During the discussions among counsel, JPMC's counsel indicated a desire to interview LeCroy and Snell again. However, JPMC's counsel informed LeCroy's and. Snell's counsel that JPMC would turn the notes of the interviews over to the government. Nevertheless, LeCroy and Snell allowed JPMC's counsel to interview them. Subsequently, JPMC decided to produce, pursuant to its grand jury subpoena, the notes and memoranda of the interviews.

Noting that “no reported decision on a JDA appears to address or even come close to the facts presented in this case,” the court held that public policy mandates the members of a JDA have the right unilaterally, but only prospectively, to withdraw from the JDA. Here, JPMC initiated a modification of the JDA, or a partial withdrawal from it, and LeCroy and Snell agreed to the modification by agreeing to be interviewed by JPMC's counsel knowing that the notes and memoranda of such interviews may be turned over to the government. Finally, by proceeding with the interviews, LeCroy and Snell waived the protection of the JDA to the extent that JPMC would be allowed to turn over the notes of those interviews to the government.

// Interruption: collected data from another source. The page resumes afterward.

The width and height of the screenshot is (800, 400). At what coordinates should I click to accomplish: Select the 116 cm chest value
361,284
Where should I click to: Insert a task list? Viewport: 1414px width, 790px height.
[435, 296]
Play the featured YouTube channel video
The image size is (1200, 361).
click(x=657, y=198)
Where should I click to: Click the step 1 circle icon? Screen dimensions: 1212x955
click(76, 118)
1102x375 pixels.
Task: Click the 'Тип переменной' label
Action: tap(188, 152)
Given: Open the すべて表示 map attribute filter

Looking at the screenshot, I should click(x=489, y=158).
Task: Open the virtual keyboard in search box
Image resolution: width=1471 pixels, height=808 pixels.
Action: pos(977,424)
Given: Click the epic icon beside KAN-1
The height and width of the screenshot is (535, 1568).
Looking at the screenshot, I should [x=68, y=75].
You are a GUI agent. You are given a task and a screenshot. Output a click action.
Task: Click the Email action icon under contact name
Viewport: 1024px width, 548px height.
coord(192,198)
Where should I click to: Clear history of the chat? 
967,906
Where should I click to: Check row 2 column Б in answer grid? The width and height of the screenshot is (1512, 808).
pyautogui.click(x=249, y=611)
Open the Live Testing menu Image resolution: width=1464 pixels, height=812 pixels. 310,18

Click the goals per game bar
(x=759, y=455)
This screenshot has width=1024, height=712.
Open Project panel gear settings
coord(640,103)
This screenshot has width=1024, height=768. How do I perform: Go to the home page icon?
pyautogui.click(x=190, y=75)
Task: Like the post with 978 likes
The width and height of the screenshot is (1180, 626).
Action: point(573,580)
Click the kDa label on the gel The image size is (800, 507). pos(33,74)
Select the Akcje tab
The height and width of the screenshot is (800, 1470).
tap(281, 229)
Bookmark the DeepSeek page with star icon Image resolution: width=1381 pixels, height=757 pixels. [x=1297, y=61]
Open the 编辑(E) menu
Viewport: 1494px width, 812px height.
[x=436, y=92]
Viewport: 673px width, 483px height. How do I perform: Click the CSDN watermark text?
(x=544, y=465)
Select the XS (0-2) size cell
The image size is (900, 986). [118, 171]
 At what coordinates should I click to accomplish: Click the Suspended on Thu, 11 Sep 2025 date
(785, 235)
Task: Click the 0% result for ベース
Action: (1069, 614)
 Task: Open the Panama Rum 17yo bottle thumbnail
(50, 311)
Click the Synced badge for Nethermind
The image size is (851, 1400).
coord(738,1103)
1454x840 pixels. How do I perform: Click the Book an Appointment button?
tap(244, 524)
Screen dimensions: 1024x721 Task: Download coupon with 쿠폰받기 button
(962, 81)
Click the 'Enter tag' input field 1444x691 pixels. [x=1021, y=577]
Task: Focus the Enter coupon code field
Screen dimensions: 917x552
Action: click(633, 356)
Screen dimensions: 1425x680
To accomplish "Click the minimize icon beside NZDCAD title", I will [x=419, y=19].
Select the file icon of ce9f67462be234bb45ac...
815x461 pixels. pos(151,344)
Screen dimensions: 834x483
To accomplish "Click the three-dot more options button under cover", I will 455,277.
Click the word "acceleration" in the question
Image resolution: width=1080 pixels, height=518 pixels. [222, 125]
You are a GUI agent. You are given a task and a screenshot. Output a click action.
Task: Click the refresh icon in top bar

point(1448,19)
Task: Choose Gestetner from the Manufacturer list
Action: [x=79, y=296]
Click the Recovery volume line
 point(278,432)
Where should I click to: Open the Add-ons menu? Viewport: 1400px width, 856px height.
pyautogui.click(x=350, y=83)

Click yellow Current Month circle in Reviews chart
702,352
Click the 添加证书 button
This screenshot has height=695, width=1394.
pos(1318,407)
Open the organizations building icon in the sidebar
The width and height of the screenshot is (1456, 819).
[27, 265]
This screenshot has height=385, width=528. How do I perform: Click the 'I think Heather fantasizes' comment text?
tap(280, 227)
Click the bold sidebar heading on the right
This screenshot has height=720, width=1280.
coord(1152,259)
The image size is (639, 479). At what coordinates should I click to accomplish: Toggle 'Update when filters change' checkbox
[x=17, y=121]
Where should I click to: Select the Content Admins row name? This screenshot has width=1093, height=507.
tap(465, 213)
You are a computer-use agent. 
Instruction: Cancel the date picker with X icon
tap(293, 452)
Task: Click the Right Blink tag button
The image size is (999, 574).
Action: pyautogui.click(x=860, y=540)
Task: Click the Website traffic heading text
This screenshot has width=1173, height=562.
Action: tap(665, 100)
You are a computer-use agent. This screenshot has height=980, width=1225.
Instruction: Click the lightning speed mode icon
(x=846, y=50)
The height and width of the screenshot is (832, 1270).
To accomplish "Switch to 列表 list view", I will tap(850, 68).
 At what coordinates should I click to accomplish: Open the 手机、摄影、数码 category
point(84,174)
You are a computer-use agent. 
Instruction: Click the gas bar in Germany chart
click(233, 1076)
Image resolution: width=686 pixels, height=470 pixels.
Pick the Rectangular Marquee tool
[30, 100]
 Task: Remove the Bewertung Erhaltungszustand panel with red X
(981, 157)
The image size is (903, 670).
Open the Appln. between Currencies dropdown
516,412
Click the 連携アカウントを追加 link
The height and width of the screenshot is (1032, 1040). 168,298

Indictment Charging Bank Fraud Requires Allegation of a Connection Between Defendant's Activities and Federally Insured Funds

In United States v. Bortnick, 2004 WL 2752471 (E.D. Pa. Nov. 29, 2004), the court granted the defendant's motion to dismiss a count of the indictment for failure to state a criminal offense under the Bank Fraud Statute, 18 U.S.C. ' 1344. The Bank Fraud Statute prohibits schemes “to defraud a financial institution.” The term “financial institution” is statutorily defined to include federally insured institutions.

The defendant was charged with making fraudulent statements to Congress Financial Corporation, which was not a federally insured institution. In the indictment, the government attempted to meet the Bank Fraud Statute's element of a financial institution by alleging that Congress was a wholly owned subsidiary of a federally-insured institution, First Union National Bank. Because “the indictment establishes no connection between First Union's federally-insured funds and those extended to Defendant by Congress [Financial],” the court granted the motion to dismiss. In doing so, the Court distinguished the extension of the statute of limitations under the Wire Fraud Statute for offenses that “affect a financial institution.” The Third Circuit previously held that the extension applied where the defrauded entity was a wholly owned subsidiary of a federally-insured institution. In explaining the difference between the two standards, the court noted that the extension of the statute of limitations for the Wire Fraud Statute “requires only that the defendant's activity 'affect' a financial institution, while … [the Bank Fraud Statute's] financial institution element [] is much closer to requiring a showing that the federally-insured entity was the 'object of fraud.'”

Certification Requirements of Sarbanes-Oxley Not Unconstitutionally Vague

In United States v. Scrushy, 2004 WL 2713262 (N.D. Ala. Nov. 23, 2004), the court held that section 906 of the Sarbanes-Oxley Act, 18 U.S.C. ' 1350, was not unconstitutionally vague. Section 906 requires CEOs and CFOs (or equivalent thereof) of publicly-traded companies to certify by a written statement the accuracy of the company's periodic financial reports required under the Securities and Exchange Act of 1934. Section 906 provides criminal penalties for knowing and willful violations.

Richard Scrushy, the former CEO of HealthSouth Corporation, was indicted for various criminal offenses relating to alleged wrongful inflation of HealthSouth stock. In a motion to dismiss the counts relating to section 906,. Scrushy argued that section 906 was so vague as to be unconstitutional on its face. Scrushy specifically challenged the terms “fairly presents, in all material respects” and “willfully certifies” in section 906 as lacking sufficient clarity of meaning to inform citizens of their responsibility under the law. The court rejected this argument, noting that “[a] great deal of accumulated legal meaning and specific case law attach to these concepts.” Accordingly, section 906 gives fair notice of what conduct is forbidden and is therefore not unconstitutionally vague.